- STATED EXERCISE: Rewrite the items below with every occurrence of "Image resolution" replaced by "Frame resolution", leaving all other text unchanged.

- INFORMATION PROVIDED:

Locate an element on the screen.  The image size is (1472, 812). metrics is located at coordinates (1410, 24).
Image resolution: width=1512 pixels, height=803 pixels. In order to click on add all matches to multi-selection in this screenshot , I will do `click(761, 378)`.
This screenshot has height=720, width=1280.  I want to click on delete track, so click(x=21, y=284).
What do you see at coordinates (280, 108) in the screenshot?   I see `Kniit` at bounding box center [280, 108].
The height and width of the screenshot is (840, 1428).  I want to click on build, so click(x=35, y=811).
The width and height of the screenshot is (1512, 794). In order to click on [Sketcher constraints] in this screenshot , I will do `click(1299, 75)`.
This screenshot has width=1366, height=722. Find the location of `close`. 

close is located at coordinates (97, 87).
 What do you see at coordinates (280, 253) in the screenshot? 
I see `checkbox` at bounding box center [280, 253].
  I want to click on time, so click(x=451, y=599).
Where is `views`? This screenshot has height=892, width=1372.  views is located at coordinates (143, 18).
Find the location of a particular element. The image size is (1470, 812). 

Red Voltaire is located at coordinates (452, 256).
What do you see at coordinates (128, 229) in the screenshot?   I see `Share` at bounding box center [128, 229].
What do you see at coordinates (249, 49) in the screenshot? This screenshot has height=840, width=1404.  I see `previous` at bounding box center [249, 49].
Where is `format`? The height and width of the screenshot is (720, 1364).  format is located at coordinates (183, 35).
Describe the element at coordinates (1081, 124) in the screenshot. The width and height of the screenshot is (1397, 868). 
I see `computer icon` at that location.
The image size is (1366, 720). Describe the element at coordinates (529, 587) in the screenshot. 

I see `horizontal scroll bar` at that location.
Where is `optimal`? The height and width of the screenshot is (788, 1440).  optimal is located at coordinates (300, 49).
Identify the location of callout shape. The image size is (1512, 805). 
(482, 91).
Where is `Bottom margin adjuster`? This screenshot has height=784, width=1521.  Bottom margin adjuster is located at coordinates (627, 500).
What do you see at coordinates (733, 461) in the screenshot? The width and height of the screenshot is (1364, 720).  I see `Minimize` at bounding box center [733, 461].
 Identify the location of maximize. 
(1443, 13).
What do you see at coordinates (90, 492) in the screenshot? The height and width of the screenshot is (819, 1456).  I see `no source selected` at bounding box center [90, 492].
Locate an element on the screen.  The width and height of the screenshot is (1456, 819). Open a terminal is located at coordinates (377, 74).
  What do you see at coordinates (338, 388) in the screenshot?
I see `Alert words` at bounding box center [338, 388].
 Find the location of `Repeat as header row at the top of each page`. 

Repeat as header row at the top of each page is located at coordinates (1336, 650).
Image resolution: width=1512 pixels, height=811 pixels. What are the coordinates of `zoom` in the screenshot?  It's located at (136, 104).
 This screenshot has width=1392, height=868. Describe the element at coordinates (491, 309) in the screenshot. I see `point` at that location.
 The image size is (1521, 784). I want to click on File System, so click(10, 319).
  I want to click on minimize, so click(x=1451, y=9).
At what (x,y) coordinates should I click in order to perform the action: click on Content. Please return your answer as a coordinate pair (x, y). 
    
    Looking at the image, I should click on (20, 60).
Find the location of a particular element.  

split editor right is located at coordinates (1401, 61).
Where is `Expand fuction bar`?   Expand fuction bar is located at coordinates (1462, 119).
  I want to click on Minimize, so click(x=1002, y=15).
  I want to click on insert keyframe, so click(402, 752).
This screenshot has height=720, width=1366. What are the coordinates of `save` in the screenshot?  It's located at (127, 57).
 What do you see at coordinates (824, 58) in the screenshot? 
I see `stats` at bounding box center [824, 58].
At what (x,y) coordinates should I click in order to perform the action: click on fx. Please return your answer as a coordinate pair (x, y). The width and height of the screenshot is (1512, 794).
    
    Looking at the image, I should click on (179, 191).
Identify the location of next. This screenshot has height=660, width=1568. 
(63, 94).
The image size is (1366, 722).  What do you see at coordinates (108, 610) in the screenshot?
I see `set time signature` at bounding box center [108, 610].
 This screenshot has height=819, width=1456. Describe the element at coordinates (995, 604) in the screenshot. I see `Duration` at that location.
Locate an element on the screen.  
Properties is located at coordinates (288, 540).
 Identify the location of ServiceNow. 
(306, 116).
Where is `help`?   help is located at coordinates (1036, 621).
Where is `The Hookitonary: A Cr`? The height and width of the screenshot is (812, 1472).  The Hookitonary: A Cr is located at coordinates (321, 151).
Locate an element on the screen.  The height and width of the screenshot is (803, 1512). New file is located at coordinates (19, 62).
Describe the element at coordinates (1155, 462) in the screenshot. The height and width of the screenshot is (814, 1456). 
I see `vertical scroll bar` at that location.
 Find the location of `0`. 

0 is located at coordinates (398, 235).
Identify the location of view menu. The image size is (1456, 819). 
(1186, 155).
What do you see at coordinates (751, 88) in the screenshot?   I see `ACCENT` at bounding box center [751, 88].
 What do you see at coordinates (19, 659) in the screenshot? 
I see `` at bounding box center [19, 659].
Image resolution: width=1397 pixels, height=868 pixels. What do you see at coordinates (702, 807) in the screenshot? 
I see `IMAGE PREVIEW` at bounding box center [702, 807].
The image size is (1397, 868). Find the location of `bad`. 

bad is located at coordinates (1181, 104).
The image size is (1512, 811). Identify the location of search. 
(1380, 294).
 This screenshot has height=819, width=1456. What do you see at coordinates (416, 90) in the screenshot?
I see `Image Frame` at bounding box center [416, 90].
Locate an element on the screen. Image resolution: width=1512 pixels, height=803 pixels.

- ANSWER TO THIS TASK:
Locate an element on the screen.  The image size is (1472, 812). metrics is located at coordinates (1410, 24).
Frame resolution: width=1512 pixels, height=803 pixels. In order to click on add all matches to multi-selection in this screenshot , I will do `click(761, 378)`.
This screenshot has height=720, width=1280.  I want to click on delete track, so click(x=21, y=284).
What do you see at coordinates (280, 108) in the screenshot?   I see `Kniit` at bounding box center [280, 108].
The height and width of the screenshot is (840, 1428).  I want to click on build, so click(x=35, y=811).
The width and height of the screenshot is (1512, 794). In order to click on [Sketcher constraints] in this screenshot , I will do `click(1299, 75)`.
This screenshot has width=1366, height=722. Find the location of `close`. 

close is located at coordinates (97, 87).
 What do you see at coordinates (280, 253) in the screenshot? 
I see `checkbox` at bounding box center [280, 253].
  I want to click on time, so click(x=451, y=599).
Where is `views`? This screenshot has height=892, width=1372.  views is located at coordinates (143, 18).
Find the location of a particular element. The image size is (1470, 812). 

Red Voltaire is located at coordinates (452, 256).
What do you see at coordinates (128, 229) in the screenshot?   I see `Share` at bounding box center [128, 229].
What do you see at coordinates (249, 49) in the screenshot? This screenshot has height=840, width=1404.  I see `previous` at bounding box center [249, 49].
Where is `format`? The height and width of the screenshot is (720, 1364).  format is located at coordinates (183, 35).
Describe the element at coordinates (1081, 124) in the screenshot. The width and height of the screenshot is (1397, 868). 
I see `computer icon` at that location.
The image size is (1366, 720). Describe the element at coordinates (529, 587) in the screenshot. 

I see `horizontal scroll bar` at that location.
Where is `optimal`? The height and width of the screenshot is (788, 1440).  optimal is located at coordinates (300, 49).
Identify the location of callout shape. The image size is (1512, 805). 
(482, 91).
Where is `Bottom margin adjuster`? This screenshot has height=784, width=1521.  Bottom margin adjuster is located at coordinates (627, 500).
What do you see at coordinates (733, 461) in the screenshot? The width and height of the screenshot is (1364, 720).  I see `Minimize` at bounding box center [733, 461].
 Identify the location of maximize. 
(1443, 13).
What do you see at coordinates (90, 492) in the screenshot? The height and width of the screenshot is (819, 1456).  I see `no source selected` at bounding box center [90, 492].
Locate an element on the screen.  The width and height of the screenshot is (1456, 819). Open a terminal is located at coordinates (377, 74).
  What do you see at coordinates (338, 388) in the screenshot?
I see `Alert words` at bounding box center [338, 388].
 Find the location of `Repeat as header row at the top of each page`. 

Repeat as header row at the top of each page is located at coordinates (1336, 650).
Frame resolution: width=1512 pixels, height=811 pixels. What are the coordinates of `zoom` in the screenshot?  It's located at (136, 104).
 This screenshot has width=1392, height=868. Describe the element at coordinates (491, 309) in the screenshot. I see `point` at that location.
 The image size is (1521, 784). I want to click on File System, so click(10, 319).
  I want to click on minimize, so click(x=1451, y=9).
At what (x,y) coordinates should I click in order to perform the action: click on Content. Please return your answer as a coordinate pair (x, y). 
    
    Looking at the image, I should click on (20, 60).
Find the location of a particular element.  

split editor right is located at coordinates (1401, 61).
Where is `Expand fuction bar`?   Expand fuction bar is located at coordinates (1462, 119).
  I want to click on Minimize, so click(x=1002, y=15).
  I want to click on insert keyframe, so click(402, 752).
This screenshot has height=720, width=1366. What are the coordinates of `save` in the screenshot?  It's located at (127, 57).
 What do you see at coordinates (824, 58) in the screenshot? 
I see `stats` at bounding box center [824, 58].
At what (x,y) coordinates should I click in order to perform the action: click on fx. Please return your answer as a coordinate pair (x, y). The width and height of the screenshot is (1512, 794).
    
    Looking at the image, I should click on (179, 191).
Identify the location of next. This screenshot has height=660, width=1568. 
(63, 94).
The image size is (1366, 722).  What do you see at coordinates (108, 610) in the screenshot?
I see `set time signature` at bounding box center [108, 610].
 This screenshot has height=819, width=1456. Describe the element at coordinates (995, 604) in the screenshot. I see `Duration` at that location.
Locate an element on the screen.  
Properties is located at coordinates (288, 540).
 Identify the location of ServiceNow. 
(306, 116).
Where is `help`?   help is located at coordinates (1036, 621).
Where is `The Hookitonary: A Cr`? The height and width of the screenshot is (812, 1472).  The Hookitonary: A Cr is located at coordinates (321, 151).
Locate an element on the screen.  The height and width of the screenshot is (803, 1512). New file is located at coordinates (19, 62).
Describe the element at coordinates (1155, 462) in the screenshot. The height and width of the screenshot is (814, 1456). 
I see `vertical scroll bar` at that location.
 Find the location of `0`. 

0 is located at coordinates (398, 235).
Identify the location of view menu. The image size is (1456, 819). 
(1186, 155).
What do you see at coordinates (751, 88) in the screenshot?   I see `ACCENT` at bounding box center [751, 88].
 What do you see at coordinates (19, 659) in the screenshot? 
I see `` at bounding box center [19, 659].
Frame resolution: width=1397 pixels, height=868 pixels. What do you see at coordinates (702, 807) in the screenshot? 
I see `IMAGE PREVIEW` at bounding box center [702, 807].
The image size is (1397, 868). Find the location of `bad`. 

bad is located at coordinates (1181, 104).
The image size is (1512, 811). Identify the location of search. 
(1380, 294).
 This screenshot has height=819, width=1456. What do you see at coordinates (416, 90) in the screenshot?
I see `Image Frame` at bounding box center [416, 90].
Locate an element on the screen. Frame resolution: width=1512 pixels, height=803 pixels.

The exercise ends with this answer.